> [Given request 1]: Do these statements agree with the Steinwall text? Answer yes or no for each, quoting the words of the text that decide it. (a) Steinwall has 135 employees. (b) Only some of Steinwall's presses have tablet computers. (c) The Orient Me! videos are meant for new hires.
> [Given request 2]: Can you transcribe the part of the Steinwall text starting with "Under her leadership, the" and going on through "photos years ago."?

She has told her story countless times in Plastics News — when she went into the Plastics Hall of Fame at NPE this year, and when Steinwall Inc., her custom injection molder, won the 2011 Processor of the Year Award.
Under her leadership, the molder in Coon Rapids, north of Minneapolis, pioneered the use of iPads at each press running PowerPoint videos, showing details of molding, inspecting and packaging every single part Steinwall makes. She did away with the three-ring binder and static photos years ago.
Now, Steinwall, which has 135 employees, has four full-time people dedicated to making the videos, and measuring the results. All 50 presses have the tablet computers, as do secondary operations. The company also produces self-directed Orient Me! videos, short segments for new hires.
But employee involvement goes beyond an iPad. As always, Steinwall looks at the whole picture, something that comes naturally for the executive who wrote her Ph.D. dissertation on “Multimedia Training of Optimism Competencies.”
She lists five steps that have to happen for the iPads project to be effective. First, you have to notice that something needs to be documented. They you document it, then you archive the information. It gets transferred to the employee. Finally, you audit the results — and make necessary changes. Auditing is the part many companies leave out, she said: “What good is it if they don’t apply it?”
It sounds like something an engineer would say when a company gets a new piece of equipment. But Maureen Steinwall, 61, is talking about people. “We have one person who does nothing but go around to be sure that what is being displayed [in the iPads] is being produced,” she said. And the operator can hit a button on the iPad and type in a problem, sending the information to a knowledge management coordinator.

> [Source excerpt]:
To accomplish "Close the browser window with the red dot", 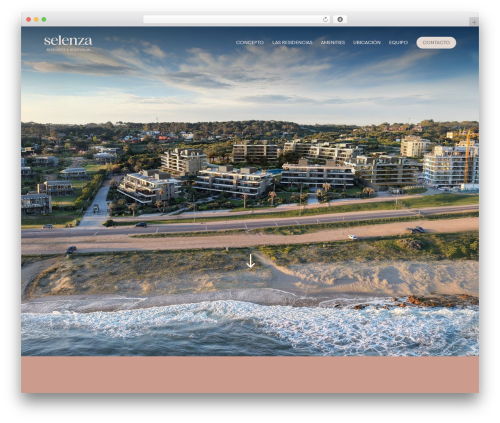I will [29, 19].
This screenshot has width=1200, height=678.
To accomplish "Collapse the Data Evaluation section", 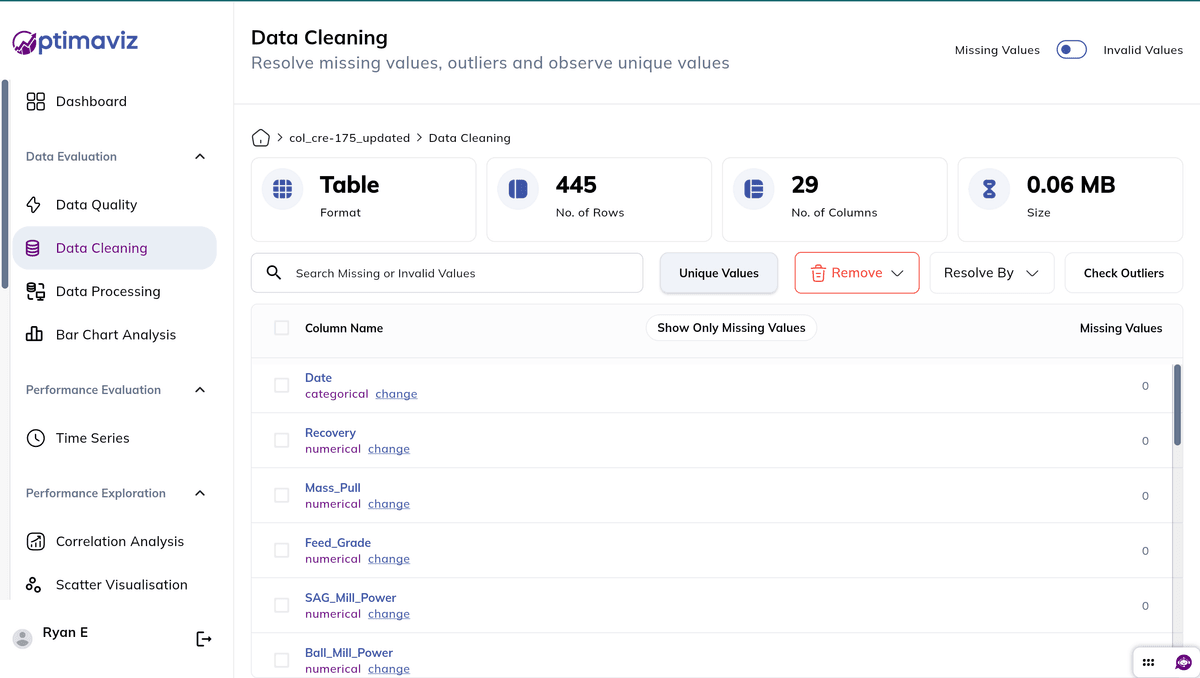I will [x=200, y=157].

> [Worked answer 1]:
(a) Yes: "Steinwall, which has 135 employees"
(b) No: "All 50 presses have the tablet computers"
(c) Yes: "short segments for new hires"

> [Worked answer 2]:
Under her leadership, the molder in Coon Rapids, north of Minneapolis, pioneered the use of iPads at each press running PowerPoint videos, showing details of molding, inspecting and packaging every single part Steinwall makes. She did away with the three-ring binder and static photos years ago.